Kevin Willmott’s mother ran a pool hall in Junction City in the days when 9th Street in that army town was the red light district.
Those were also the days when a black man couldn’t be served in a cafe run by whites.
If you wanted to sit down to eat in a restaurant, it had to be owned by a black, he remembered for the Buster Keaton celebration audience Friday afternoon.
Willmott used his Junction City memories to make a movie, “Ninth Street.”
He also drew upon the experiences he and his family had with racism in America to make another movie, “CSA — the Confederate States of America” which is based on the fiction that the South won the Civil War and imagines what the country would be like today if that had been the case.
Willmott is still making films which teach — and lecture — but is also an associate professor at the University of Kansas.

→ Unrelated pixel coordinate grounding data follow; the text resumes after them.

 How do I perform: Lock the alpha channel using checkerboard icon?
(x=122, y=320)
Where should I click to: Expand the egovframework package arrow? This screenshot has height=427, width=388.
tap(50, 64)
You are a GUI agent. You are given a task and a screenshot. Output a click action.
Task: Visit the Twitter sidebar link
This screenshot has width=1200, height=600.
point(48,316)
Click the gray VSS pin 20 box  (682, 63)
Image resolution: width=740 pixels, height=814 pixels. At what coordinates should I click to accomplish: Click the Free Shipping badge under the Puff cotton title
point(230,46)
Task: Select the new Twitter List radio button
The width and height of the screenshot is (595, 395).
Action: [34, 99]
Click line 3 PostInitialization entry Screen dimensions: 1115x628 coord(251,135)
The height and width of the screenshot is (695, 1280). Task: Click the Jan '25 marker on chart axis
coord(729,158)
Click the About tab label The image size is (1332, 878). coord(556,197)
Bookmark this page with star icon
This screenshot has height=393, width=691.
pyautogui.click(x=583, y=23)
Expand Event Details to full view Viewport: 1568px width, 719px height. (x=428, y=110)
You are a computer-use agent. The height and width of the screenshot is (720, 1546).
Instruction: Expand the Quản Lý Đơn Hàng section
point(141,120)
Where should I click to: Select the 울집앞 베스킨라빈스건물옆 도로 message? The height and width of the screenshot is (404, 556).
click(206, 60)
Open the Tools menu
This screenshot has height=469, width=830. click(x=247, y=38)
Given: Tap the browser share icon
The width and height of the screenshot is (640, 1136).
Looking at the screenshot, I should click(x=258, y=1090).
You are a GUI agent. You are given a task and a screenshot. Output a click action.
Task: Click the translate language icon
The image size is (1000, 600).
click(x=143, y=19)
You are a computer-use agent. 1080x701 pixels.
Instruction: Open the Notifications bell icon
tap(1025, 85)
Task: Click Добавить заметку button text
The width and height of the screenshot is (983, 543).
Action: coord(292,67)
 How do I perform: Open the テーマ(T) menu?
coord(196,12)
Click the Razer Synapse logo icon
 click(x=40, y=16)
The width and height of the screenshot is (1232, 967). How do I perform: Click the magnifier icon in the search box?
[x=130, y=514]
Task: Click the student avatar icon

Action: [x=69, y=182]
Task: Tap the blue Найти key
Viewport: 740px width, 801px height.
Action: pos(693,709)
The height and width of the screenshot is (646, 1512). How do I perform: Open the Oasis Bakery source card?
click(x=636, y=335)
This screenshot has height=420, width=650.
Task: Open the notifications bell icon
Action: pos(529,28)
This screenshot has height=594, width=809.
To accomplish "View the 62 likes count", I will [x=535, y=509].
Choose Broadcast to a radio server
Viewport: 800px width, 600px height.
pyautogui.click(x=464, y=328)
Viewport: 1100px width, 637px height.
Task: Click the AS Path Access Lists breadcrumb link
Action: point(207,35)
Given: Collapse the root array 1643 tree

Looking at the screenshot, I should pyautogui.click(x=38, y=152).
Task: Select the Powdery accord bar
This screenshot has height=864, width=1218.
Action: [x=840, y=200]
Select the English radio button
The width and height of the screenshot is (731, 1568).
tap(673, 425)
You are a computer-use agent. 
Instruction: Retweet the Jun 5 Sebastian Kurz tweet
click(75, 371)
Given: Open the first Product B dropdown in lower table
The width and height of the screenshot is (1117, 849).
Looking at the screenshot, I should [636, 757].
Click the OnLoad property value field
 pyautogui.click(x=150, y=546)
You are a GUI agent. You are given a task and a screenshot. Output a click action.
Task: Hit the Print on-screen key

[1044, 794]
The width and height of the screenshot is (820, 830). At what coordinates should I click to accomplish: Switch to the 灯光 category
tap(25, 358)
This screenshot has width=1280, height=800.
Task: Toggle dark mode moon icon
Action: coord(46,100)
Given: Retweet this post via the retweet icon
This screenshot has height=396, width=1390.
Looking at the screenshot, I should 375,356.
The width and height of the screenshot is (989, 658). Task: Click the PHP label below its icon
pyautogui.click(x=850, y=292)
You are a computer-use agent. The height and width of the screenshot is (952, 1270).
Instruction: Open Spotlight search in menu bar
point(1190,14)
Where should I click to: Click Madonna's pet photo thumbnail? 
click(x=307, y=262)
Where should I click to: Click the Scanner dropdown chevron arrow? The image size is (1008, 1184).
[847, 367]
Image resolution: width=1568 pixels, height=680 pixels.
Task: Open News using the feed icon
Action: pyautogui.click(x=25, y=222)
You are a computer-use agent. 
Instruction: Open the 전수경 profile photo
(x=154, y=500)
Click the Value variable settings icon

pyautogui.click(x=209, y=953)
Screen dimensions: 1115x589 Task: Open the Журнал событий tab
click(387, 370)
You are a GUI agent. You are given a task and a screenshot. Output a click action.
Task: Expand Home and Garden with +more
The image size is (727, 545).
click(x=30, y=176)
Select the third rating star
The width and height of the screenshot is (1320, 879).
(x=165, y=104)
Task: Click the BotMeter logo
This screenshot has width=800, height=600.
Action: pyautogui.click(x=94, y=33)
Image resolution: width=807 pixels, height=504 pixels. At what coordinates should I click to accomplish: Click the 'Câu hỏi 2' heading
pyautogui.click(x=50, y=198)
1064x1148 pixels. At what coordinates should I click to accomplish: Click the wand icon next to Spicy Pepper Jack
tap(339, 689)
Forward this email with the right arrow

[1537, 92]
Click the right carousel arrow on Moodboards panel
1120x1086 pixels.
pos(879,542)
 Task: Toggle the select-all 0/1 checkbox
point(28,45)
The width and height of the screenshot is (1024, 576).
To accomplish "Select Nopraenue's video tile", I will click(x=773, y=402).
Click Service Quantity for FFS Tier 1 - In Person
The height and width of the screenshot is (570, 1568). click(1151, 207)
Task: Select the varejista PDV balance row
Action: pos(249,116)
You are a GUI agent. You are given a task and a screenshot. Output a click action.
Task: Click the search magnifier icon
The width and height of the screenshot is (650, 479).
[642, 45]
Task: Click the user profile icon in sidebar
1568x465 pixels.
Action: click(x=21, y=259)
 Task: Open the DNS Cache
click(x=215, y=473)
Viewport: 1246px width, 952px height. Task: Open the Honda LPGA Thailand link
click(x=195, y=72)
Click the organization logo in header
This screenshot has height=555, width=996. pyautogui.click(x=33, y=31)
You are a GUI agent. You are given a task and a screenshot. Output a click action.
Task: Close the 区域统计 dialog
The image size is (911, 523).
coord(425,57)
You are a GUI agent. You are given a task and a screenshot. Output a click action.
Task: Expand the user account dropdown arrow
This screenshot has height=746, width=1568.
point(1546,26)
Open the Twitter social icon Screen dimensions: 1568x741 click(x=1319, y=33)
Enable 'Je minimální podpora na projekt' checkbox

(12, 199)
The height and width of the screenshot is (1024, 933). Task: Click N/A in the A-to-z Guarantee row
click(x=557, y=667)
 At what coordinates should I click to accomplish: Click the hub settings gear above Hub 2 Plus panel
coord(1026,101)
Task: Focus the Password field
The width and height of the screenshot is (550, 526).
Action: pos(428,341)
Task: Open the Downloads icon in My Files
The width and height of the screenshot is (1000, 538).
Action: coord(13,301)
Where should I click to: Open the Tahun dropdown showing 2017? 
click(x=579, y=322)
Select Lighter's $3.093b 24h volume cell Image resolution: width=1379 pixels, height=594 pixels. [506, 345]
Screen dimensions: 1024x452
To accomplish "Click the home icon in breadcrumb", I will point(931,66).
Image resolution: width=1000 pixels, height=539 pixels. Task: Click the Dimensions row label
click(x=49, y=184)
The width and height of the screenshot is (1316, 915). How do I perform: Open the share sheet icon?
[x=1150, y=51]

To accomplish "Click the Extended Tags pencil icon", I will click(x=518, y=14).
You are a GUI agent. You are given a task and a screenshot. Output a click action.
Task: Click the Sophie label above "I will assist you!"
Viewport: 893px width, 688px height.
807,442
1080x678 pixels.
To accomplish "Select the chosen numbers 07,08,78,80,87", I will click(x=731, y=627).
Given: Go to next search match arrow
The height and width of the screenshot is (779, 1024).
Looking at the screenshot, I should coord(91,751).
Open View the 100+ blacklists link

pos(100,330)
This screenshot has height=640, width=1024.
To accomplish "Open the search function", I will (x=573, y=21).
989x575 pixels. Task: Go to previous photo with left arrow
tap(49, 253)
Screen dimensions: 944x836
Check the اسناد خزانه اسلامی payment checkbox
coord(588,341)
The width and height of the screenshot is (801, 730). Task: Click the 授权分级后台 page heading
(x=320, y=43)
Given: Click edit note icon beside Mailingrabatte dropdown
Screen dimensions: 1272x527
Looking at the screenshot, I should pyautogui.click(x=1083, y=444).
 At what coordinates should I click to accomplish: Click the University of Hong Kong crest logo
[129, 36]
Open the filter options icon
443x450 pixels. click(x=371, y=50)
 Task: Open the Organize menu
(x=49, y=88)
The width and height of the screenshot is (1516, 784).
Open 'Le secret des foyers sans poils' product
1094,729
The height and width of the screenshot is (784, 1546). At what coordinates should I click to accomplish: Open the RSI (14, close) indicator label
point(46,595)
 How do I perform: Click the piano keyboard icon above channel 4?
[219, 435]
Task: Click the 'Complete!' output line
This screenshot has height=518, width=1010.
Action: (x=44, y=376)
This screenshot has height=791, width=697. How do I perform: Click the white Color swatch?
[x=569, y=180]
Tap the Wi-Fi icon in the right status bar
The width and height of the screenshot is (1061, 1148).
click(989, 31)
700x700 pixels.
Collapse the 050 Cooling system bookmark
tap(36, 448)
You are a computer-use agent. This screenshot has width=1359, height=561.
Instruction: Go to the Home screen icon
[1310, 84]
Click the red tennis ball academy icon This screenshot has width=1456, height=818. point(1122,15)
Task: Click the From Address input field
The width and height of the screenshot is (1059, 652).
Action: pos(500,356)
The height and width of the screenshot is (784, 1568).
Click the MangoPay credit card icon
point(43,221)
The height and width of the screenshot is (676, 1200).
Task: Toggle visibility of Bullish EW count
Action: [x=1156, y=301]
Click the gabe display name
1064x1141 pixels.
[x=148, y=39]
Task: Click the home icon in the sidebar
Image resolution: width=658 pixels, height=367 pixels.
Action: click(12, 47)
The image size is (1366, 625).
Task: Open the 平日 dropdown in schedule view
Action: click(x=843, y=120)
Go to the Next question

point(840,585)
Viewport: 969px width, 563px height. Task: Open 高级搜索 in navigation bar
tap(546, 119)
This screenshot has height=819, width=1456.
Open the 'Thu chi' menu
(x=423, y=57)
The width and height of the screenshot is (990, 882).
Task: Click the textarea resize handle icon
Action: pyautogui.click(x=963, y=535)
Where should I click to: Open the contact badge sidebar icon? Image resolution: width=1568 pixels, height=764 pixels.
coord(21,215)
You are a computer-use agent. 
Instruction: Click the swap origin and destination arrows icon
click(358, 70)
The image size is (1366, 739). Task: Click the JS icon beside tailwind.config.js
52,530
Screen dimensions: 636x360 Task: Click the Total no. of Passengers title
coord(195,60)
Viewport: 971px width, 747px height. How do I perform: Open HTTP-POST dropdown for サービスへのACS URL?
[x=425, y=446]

Many of his films were created in partnership with another writer and he has commuted between his home in Lawrence and studios in New York and California while producing them — but always considering Kansas home.
“We just let people think we’re dumb enough to want to live in Kansas,” he joked.
His most recent work “The Only Good Indian,” tells the story of the boarding houses established in Kansas and elsewhere that were designed to brainwash Native American boys so they forgot their native customs and became “Americanized.” The homes were brutal — the scenes remind one of the inhuman ways ophans were treated in Charles Dickens’ England — the young men in them were often kidnapped and treated like prisoners. The film is currently playing on the STARZ chnnel and was selected for the 2009 Sundance Film Festival.
Willmott’s program on Kansas film makers was followed by Jill Warford, executive director of the Gordon Parks Center for Culture and Divsersity at Fort Scott Community College, who told of Gordon Parks’ brilliant successes as photographer, novelist, screen play writer, poet, musician and film director.
Parks was born in Fort Scott, but left for Minnesota when he was 15 and decided to become a photographer. Without formal schooling, he became one of the nation’s most noted photographers and moved from there to succeed in many other fields associated with the arts.
“The Learning Tree” was the first semi-autobiography he wrote. It was made into a motion picture, and Parks showed his versatility and wide-ranging talents by agreeing to write the movie script, compose music for the score and direct the movie, thereby becoming the first African American to direct a movie for a major studio.